Running Scheduled Batch Jobs with ECS and EventBridge

Running Scheduled Batch Jobs with ECS and EventBridge#

If you’ve ever needed to run a batch job at a specific time each day, or trigger a container task whenever a file lands in an S3 bucket, you’ve probably wondered how to orchestrate that without building custom infrastructure. AWS EventBridge paired with Elastic Container Service (ECS) offers an elegant solution that’s both powerful and surprisingly simple to set up. In this article, we’ll walk through the practical details of scheduling and triggering ECS tasks using EventBridge rules, complete with a real-world data processing example.

Understanding the Architecture#

Before diving into configuration, let’s clarify what we’re building and why it matters.

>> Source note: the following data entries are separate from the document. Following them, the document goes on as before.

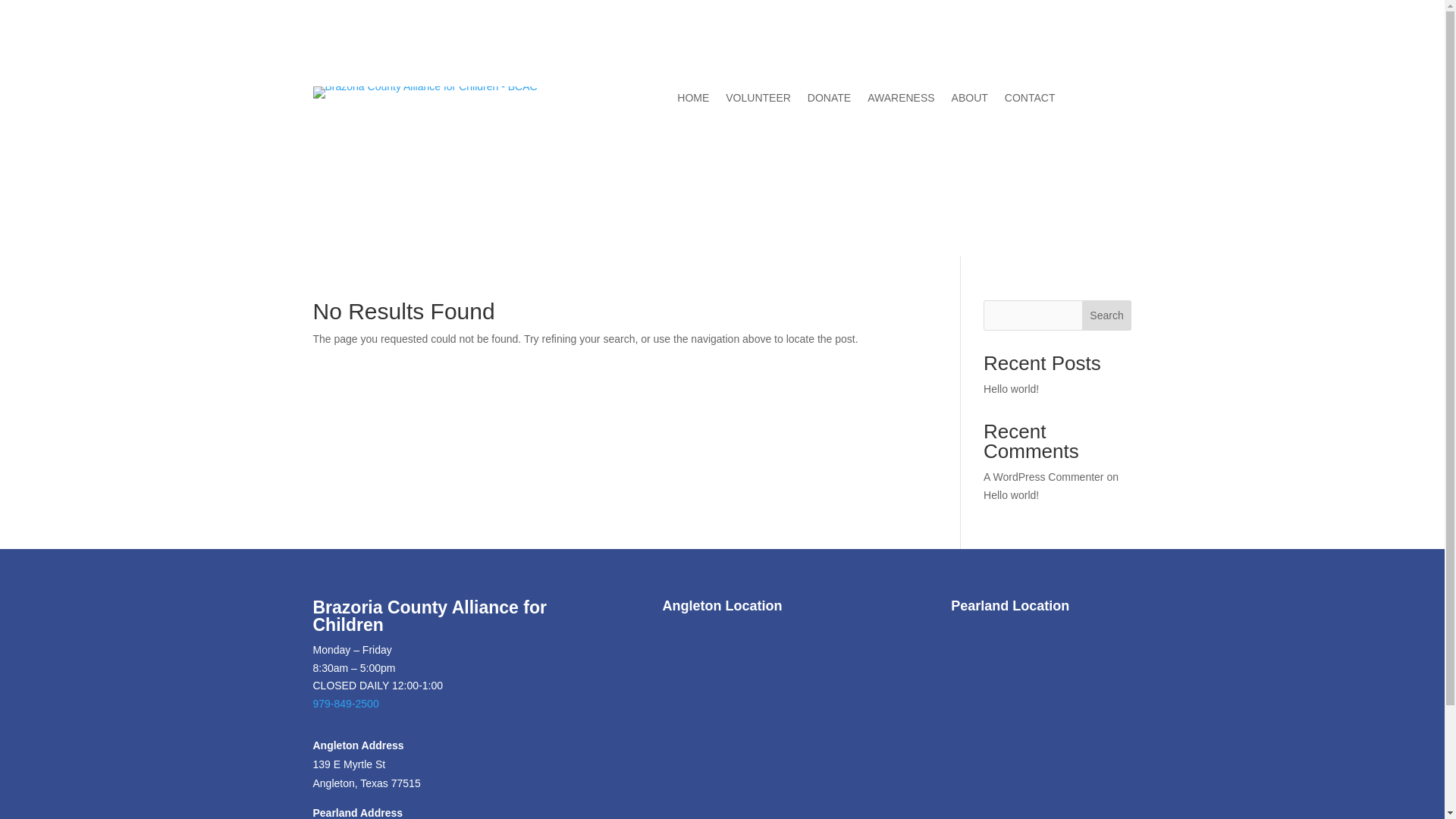
Call Now (865, 150)
HOME (693, 100)
CONTACT (1029, 100)
AWARENESS (900, 100)
DONATE (829, 100)
BCAC Logo (425, 92)
979-849-2500 (345, 703)
Hello world! (1011, 388)
A WordPress Commenter (1043, 476)
Search (1106, 315)
ABOUT (970, 100)
VOLUNTEER (757, 100)
Hello world! (1011, 494)
Given the description of an element on the screen output the (x, y) to click on. 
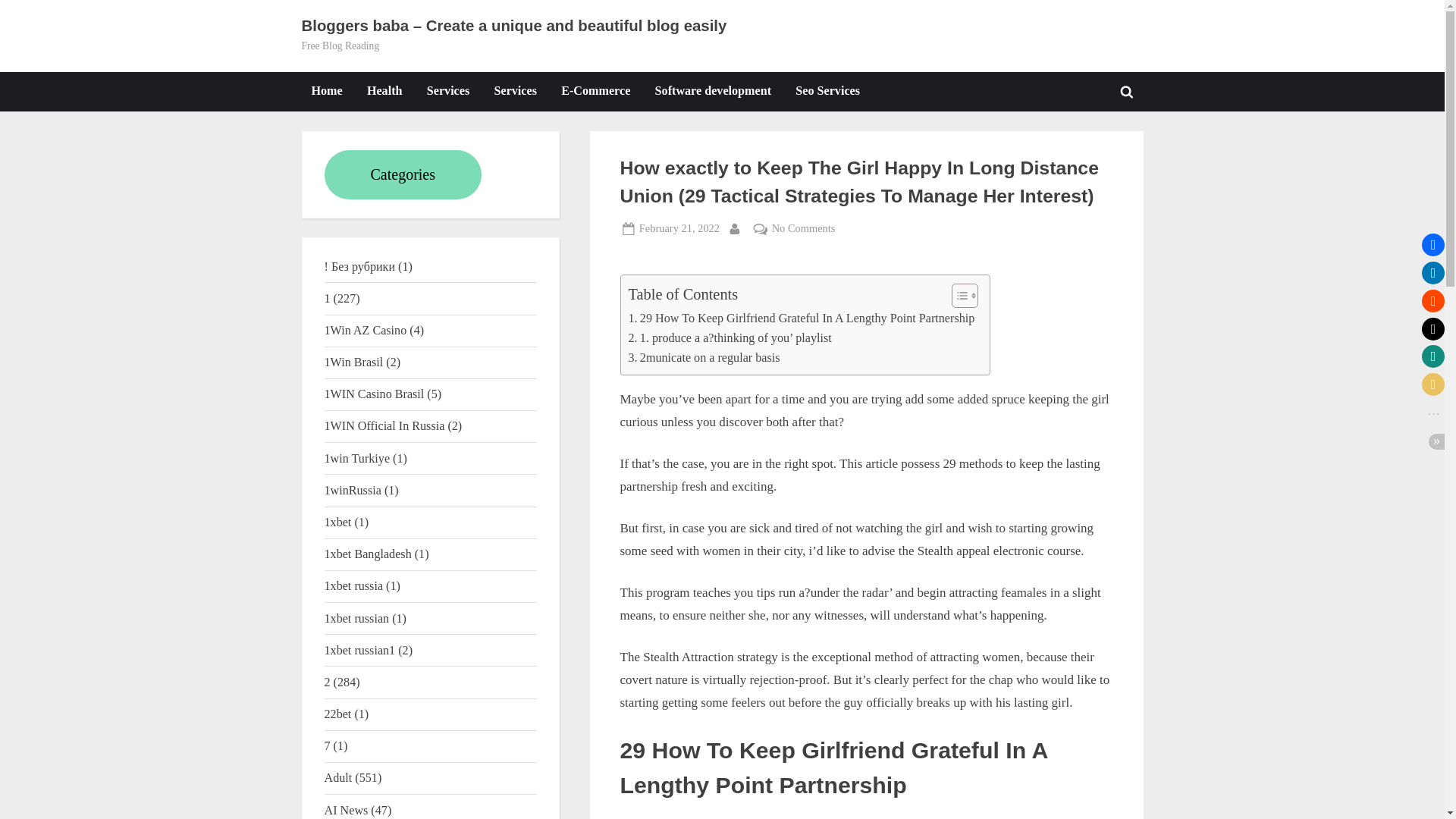
1xbet russian (357, 617)
1xbet (338, 521)
Health (384, 91)
1winRussia (352, 490)
1Win Brasil (354, 361)
1xbet Bangladesh (368, 553)
Seo Services (827, 91)
1win Turkiye (357, 458)
Toggle search form (1126, 91)
1Win AZ Casino (365, 329)
2municate on a regular basis (702, 357)
E-Commerce (595, 91)
Services (515, 91)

ECS allows you to run containerized workloads on either EC2 instances or Fargate (serverless containers). EventBridge acts as your event router — it listens for events from AWS services or custom applications, evaluates them against rules you define, and sends matching events to targets like ECS.

This architecture eliminates the need for cron daemons running on EC2 instances or custom Lambda functions that poll services. Instead, you get a serverless, event-driven approach where EventBridge handles scheduling and event matching, and ECS executes your containerized application.

The workflow is straightforward: EventBridge detects a rule trigger (either time-based or event-based), then calls the ECS RunTask API on your behalf, spinning up a new task that executes your container. When the task completes, it shuts down. You pay only for the compute time your container actually uses.

Setting Up Your ECS Task Definition#

Your first step is preparing the containerized workload. If you don’t already have a task definition, you’ll need to create one in the AWS Management Console or via the CLI. A task definition is essentially a blueprint that describes how your Docker container should run — what image to use, how much memory and CPU it needs, environment variables, logging configuration, and so on.

For our example, imagine we’re building a batch job that processes CSV files from an S3 bucket and generates a summary report. Here’s a minimal task definition you might create:

{
  "family": "data-processor",
  "networkMode": "awsvpc",
  "requiresCompatibilities": ["FARGATE"],
  "cpu": "256",
  "memory": "512",
  "containerDefinitions": [
    {
      "name": "processor",
      "image": "123456789012.dkr.ecr.us-east-1.amazonaws.com/data-processor:latest",
      "essential": true,
      "environment": [
        {
          "name": "LOG_LEVEL",
          "value": "INFO"
        }
      ],
      "logConfiguration": {
        "logDriver": "awslogs",
        "options": {
          "awslogs-group": "/ecs/data-processor",
          "awslogs-region": "us-east-1",
          "awslogs-stream-prefix": "ecs"
        }
      }
    }
  ]
}

This task definition uses Fargate, which means you don’t manage the underlying EC2 infrastructure. The container runs with 256 CPU units and 512 MB of memory. CloudWatch Logs will capture all output from the container, which is invaluable for debugging.

Notice that we’re setting environment variables statically here. Later, when we trigger the task via EventBridge, we’ll override some of these values dynamically based on the triggering event.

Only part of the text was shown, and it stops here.